Parrett, 62, was picked up yesterday by Mexican immigration authorities in Ajijic, Jalisco, Deputy U.S. Marshal Brian Babtist said today. Parrett was convicted in Columbus, Ohio, in March 2008 for her role in a $2.9 billion fraud. Days later, while out on bail, she fled her home in Carefree, Arizona. She was declared a fugitive and sentenced in absentia in March 2009.
“She was living in the lap of luxury,” Babtist said in a telephone interview from Columbus. “She was having fun, telling people that she was an American who had testified against several people in a large white-collar crime case. She was trying to stay anonymous and using an alias.”
Parrett was flown yesterday from Guadalajara to Los Angeles, where she was arrested on a warrant, he said.
U.S. Magistrate Judge Jacqueline Chooljian, at a hearing today in federal court in Los Angeles, ordered Parrett to be detained and transferred to Columbus. Parrett, who was represented by a public defender, waived her right to an identity hearing in Los Angeles.
She was convicted with four other executives in 2008 of fraud, money laundering and conspiracy. She was also ordered to pay $2.38 billion in restitution. Parrett, a former vice chairman, secretary and treasurer, was one of 10 executives who were convicted at trial or pleaded guilty.

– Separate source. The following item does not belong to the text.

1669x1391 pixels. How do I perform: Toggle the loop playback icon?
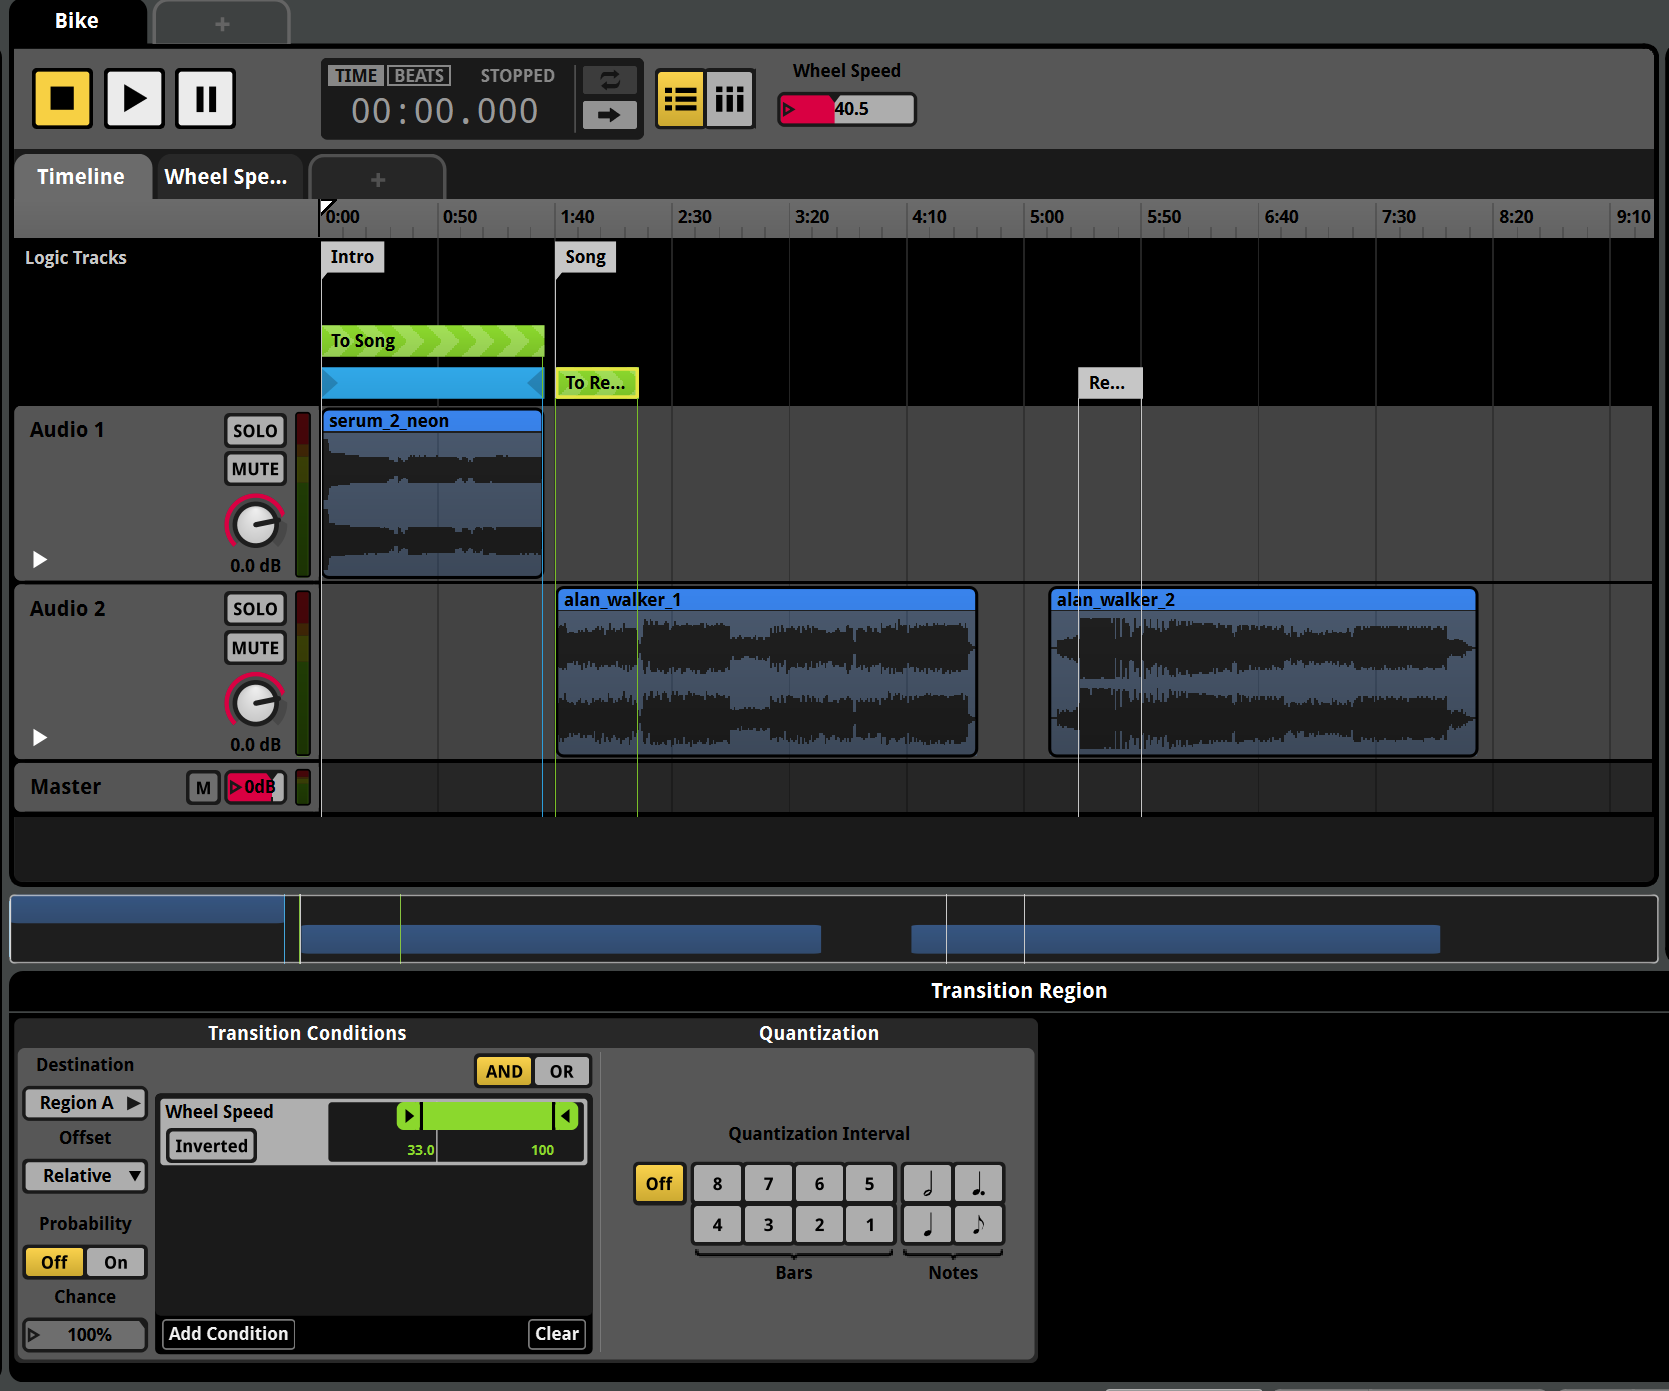609,80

“I’ve heard that she liked to go out dancing,” Babtist said. “She was getting treatments from a Mexican anti-aging doctor regularly. For somebody who’s on the run, it was pretty good.”
Agents had long suspected that Parrett was in Mexico, Babtist said. “It was a matter of narrowing down the search and actually pinpointing the location,” he said.

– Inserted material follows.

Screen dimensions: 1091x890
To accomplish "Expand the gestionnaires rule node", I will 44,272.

Ajijic is on the north shore of Lake Chapala.
“The Marshals Service has followed all leads and devoted countless hours to the search for Parrett,” Carter M. Stewart, the U.S. attorney for the Southern District of Ohio, said in a statement.

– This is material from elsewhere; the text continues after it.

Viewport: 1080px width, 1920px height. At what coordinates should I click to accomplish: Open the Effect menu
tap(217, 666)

In July, Parrett’s sister, Linda Case, was sentenced to six months in prison followed by eight months of home confinement for lying to authorities about her whereabouts.
National Century, based in Dublin, Ohio, helped hospitals and medical groups raise money by buying their unpaid insurance bills. The company then sold bonds that were supposed to be backed by those receivables. The receivables were often worthless, prosecutors said. The company filed for bankruptcy in November 2002.
National Century’s collapse hastened the bankruptcies of 275 hospitals, clinics and other health-care providers, authorities said. Victims included Pacific Investment Management Co., the world’s largest bond fund. Pimco lost $283 million and Credit Suisse Group AG lost $257 million, prosecutors said.
Former National Century Chief Executive Officer Lance Poulsen, who founded the company, received a 30-year sentence. He has appealed the sentence and conviction.
Parrett, who left her sixth husband in Carefree, was the subject of a multistate search by U.S. marshals. She was featured on the website of “America’s Most Wanted,” News Corp.’s Fox television show about fugitives.
JPMorgan Chase & Co. agreed to pay $425 million in 2006 to settle claims by National Century noteholders in Arizona. The noteholders said JPMorgan and other banks underwrote or were trustees of the notes used to defraud investors.
Babtist couldn’t say how Parrett financed her life on the run. “I don’t know where the money came from, whether she was getting outside help or she was using the stolen funds from the fraud case,” he said.
The case is U.S. v. Poulsen, 06-129, U.S. District Court, Southern District of Ohio (Columbus).